The thirty-eighth one has these words:—

“Of the night on which our Lord Jesus Christ rose. That no one shall sleep on that night, and wash himself with water.”

These are the only things in Hippolytus that can be referred to the Sunday festival. Prayers and offerings for the dead, which we find some fifty years earlier in Tertullian, are, according to Hippolytus, lawful on every day but the so-called Lord’s day. They grew up with the Sunday festival, and are of equal authority with it. Tertullian, as we have already observed, tells us frankly that there is no scriptural authority for the one or the other, and that they rest on custom and tradition alone.

TESTIMONY OF NOVATIAN, A ROMAN PRESBYTER.

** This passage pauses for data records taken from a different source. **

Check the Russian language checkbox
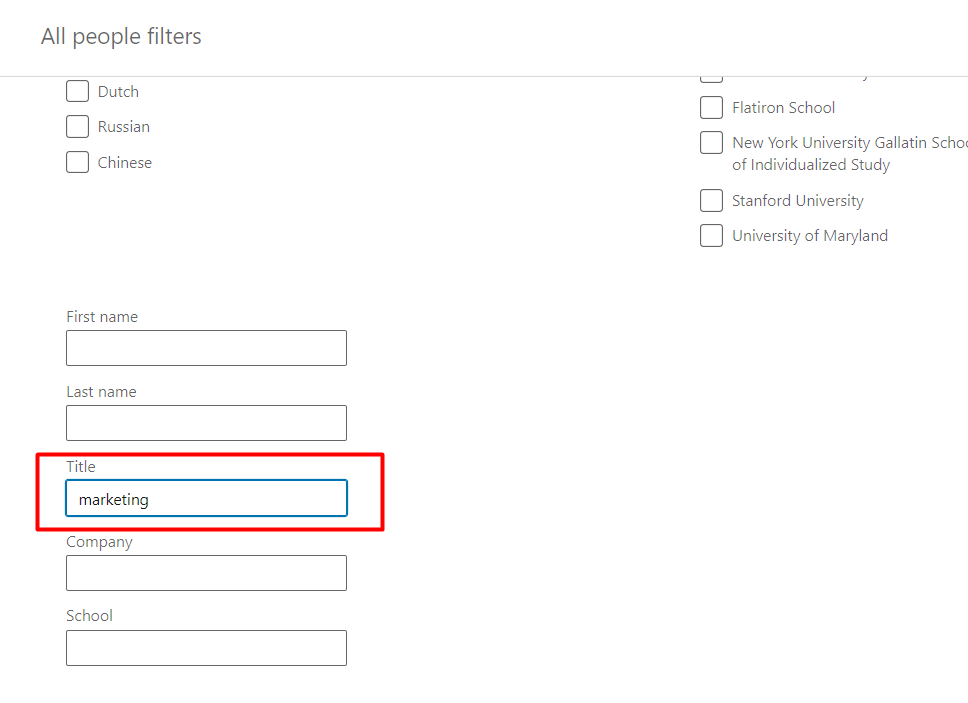click(77, 127)
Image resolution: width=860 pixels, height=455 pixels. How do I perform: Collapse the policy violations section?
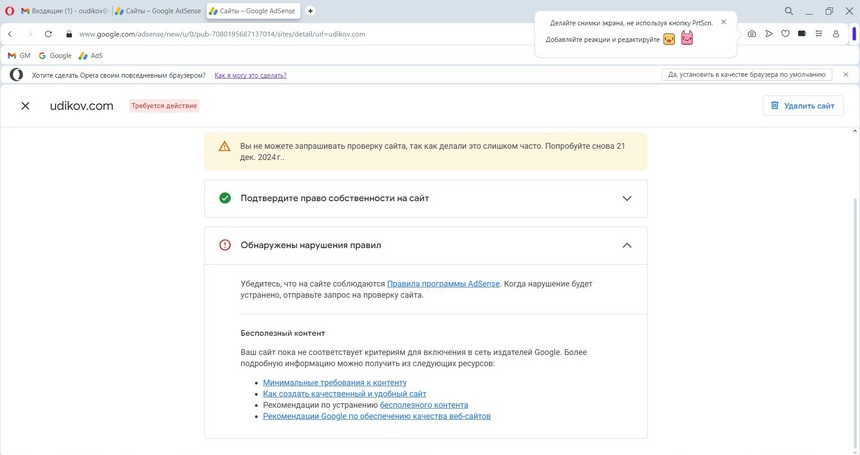click(x=626, y=245)
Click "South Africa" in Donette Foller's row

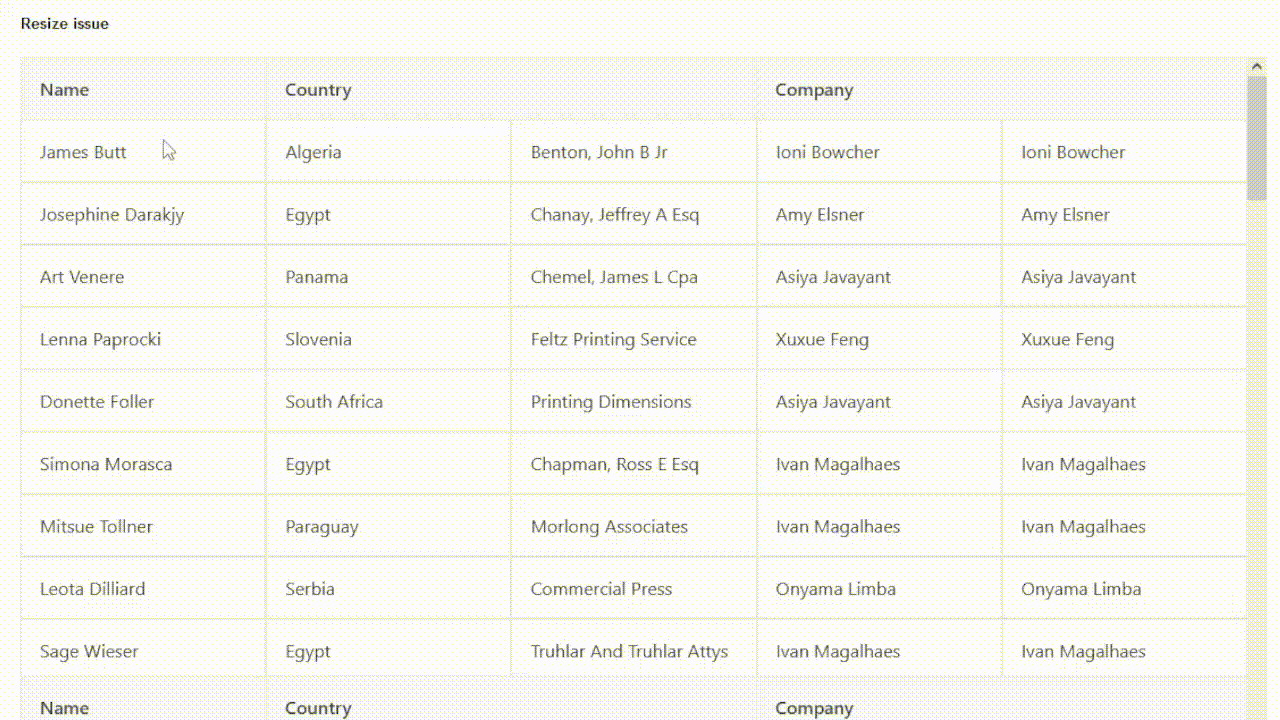(x=334, y=401)
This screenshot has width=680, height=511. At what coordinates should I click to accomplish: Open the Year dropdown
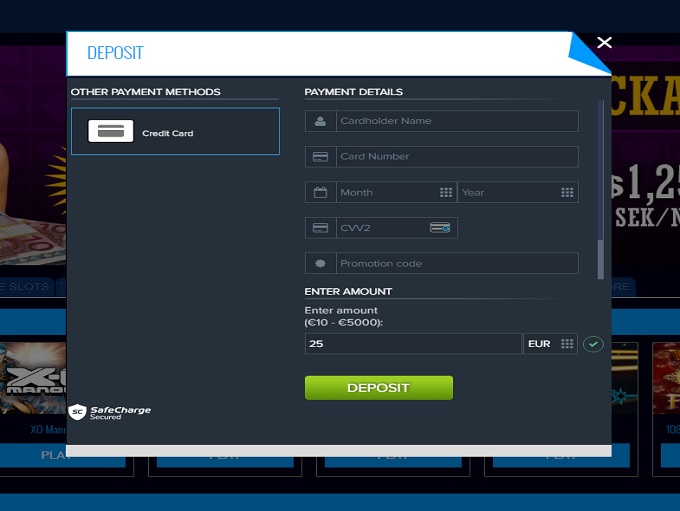[517, 192]
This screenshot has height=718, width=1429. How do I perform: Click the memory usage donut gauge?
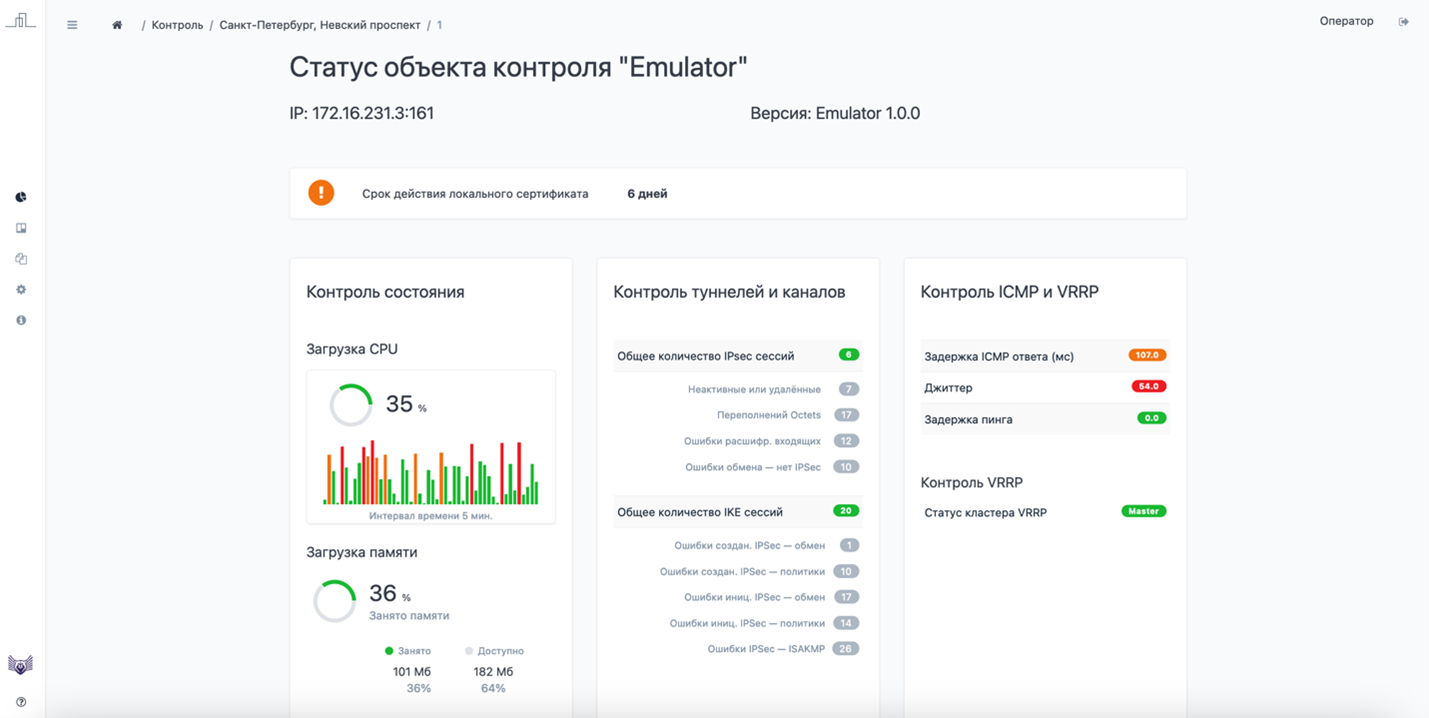(x=334, y=601)
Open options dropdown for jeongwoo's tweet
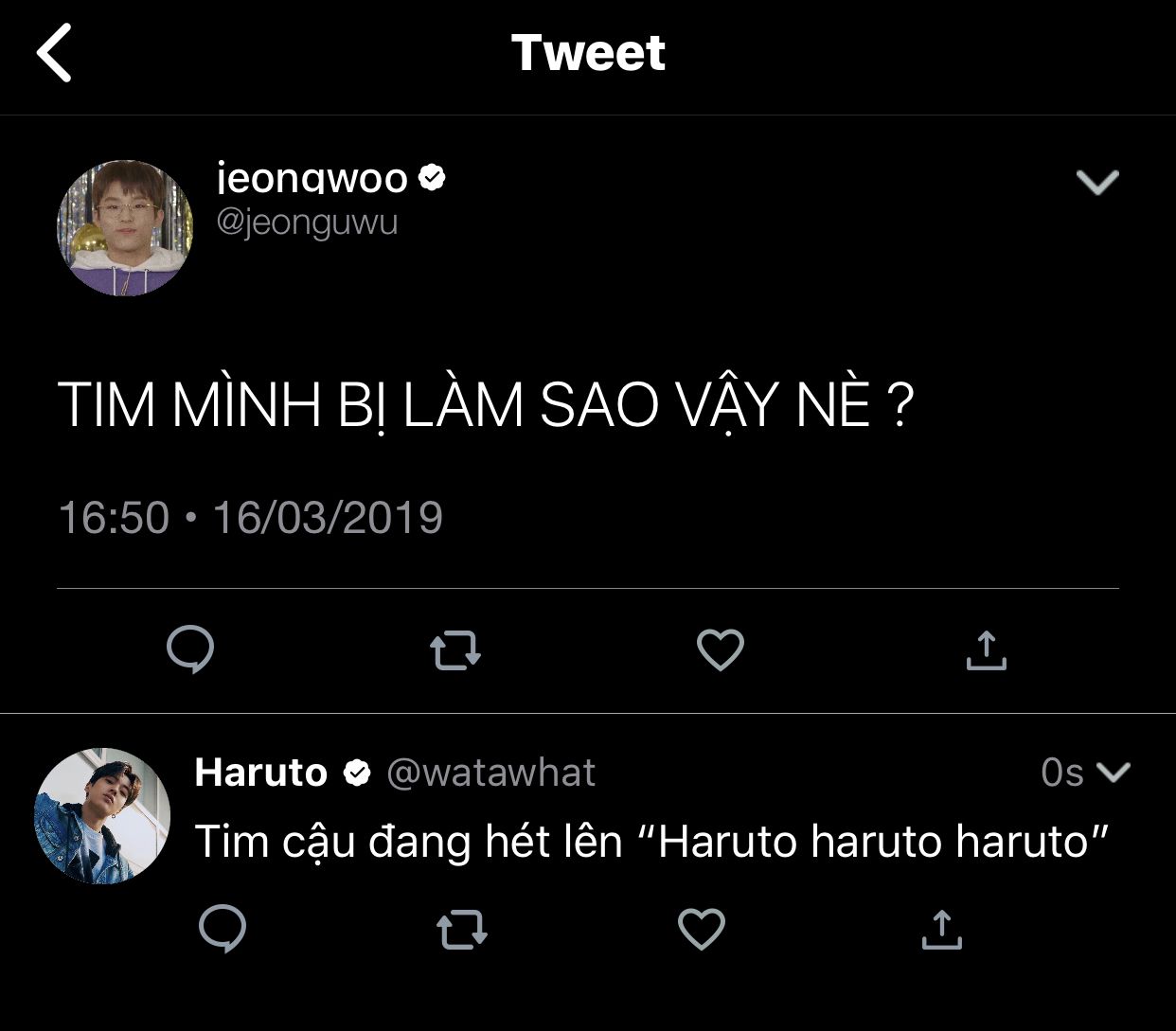The image size is (1176, 1031). [x=1097, y=182]
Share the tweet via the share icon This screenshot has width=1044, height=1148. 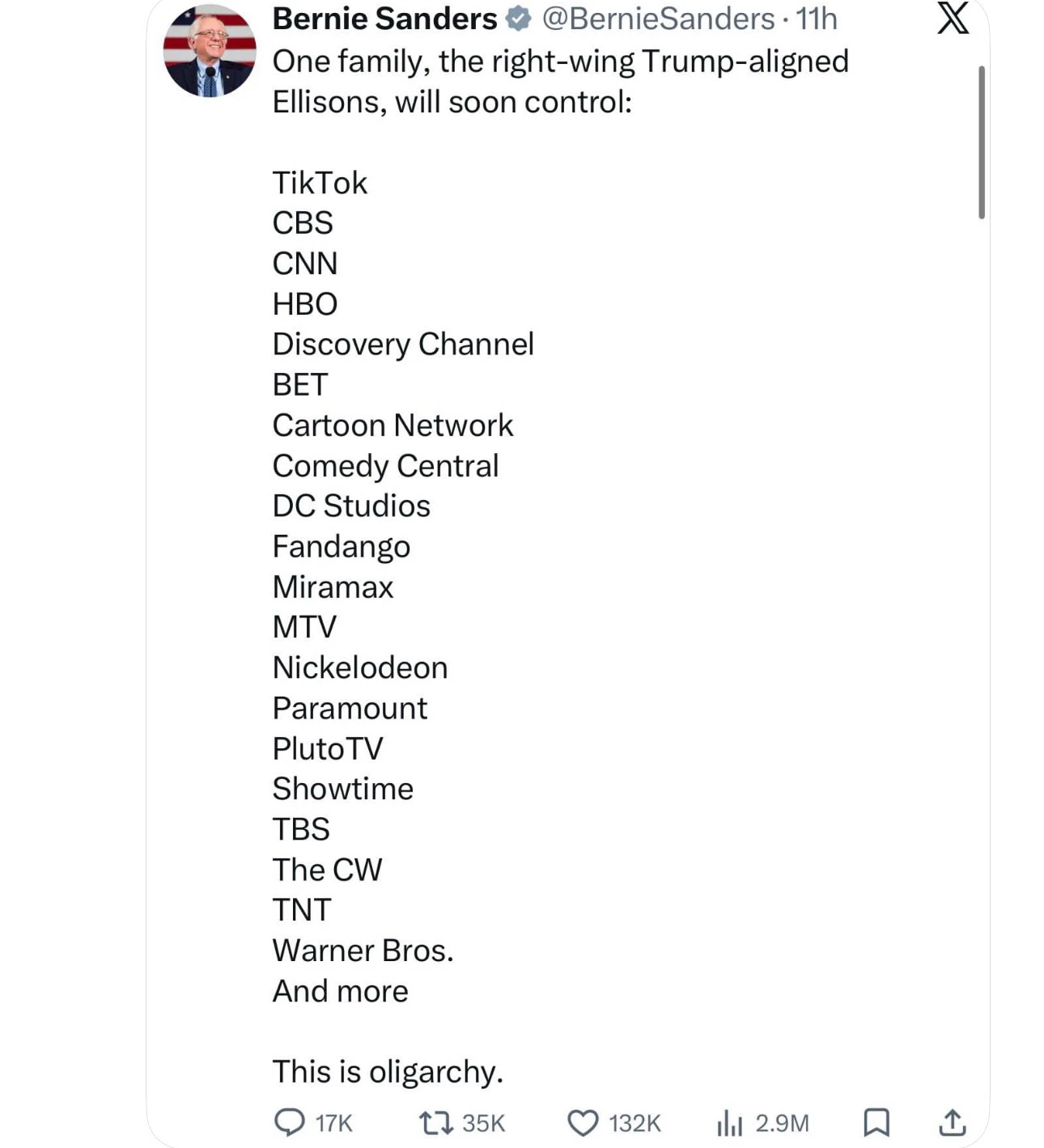click(952, 1122)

Novatian, who wrote about a. d. 250, is accounted the founder of the sect called Cathari, or Puritans. He tried to resist some of the gross corruptions of the church of Rome. He wrote a treatise on the Sabbath, which is not extant. There is no reference to Sunday in any of his writings. In his treatise “On the Jewish Meats,” he speaks of the Sabbath thus:—

“But how perverse are the Jews, and remote from the understanding of their law, I have fully shown, as I believe, in two former letters, wherein it was absolutely proved that they are ignorant of what is the true circumcision, and what the true Sabbath.” Chapter i.

If we contrast the doctrine of the Pharisees concerning the Sabbath with the teaching of the Saviour, or with that of Isaiah in his fifty-eighth chapter, we shall not think Novatian far from the truth in his views of the Jewish people. In his treatise “Concerning the Trinity” is the following allusion to the Sabbath:—

“For in the manner that as man he is of Abraham, so also as God he is before Abraham himself. And in the same manner as he is as man the ‘Son of David,’ so as God he is proclaimed David’s Lord. And in the same manner as he was made as man ‘under the law,’ so as God he is declared to be ‘Lord of the Sabbath.’” Chapter xi.

These are the only references to the Sabbath in what remains of the writings of Novatian. He makes the following striking remarks concerning the moral law:—

“The law was given to the children of Israel for this purpose, that they might profit by it, and RETURN to those virtuous manners, which, although they have received them from their fathers, they had corrupted in Egypt by reason of their intercourse with a barbarous people. Finally, also, those ten commandments on the tables teach nothing new, but remind them of what had been obliterated—that righteousness in them, which had been put to sleep, might revive again as it were by the afflatus of the law, after the manner of a fire [nearly extinguished].”—On the Jewish Meats, chap. iii.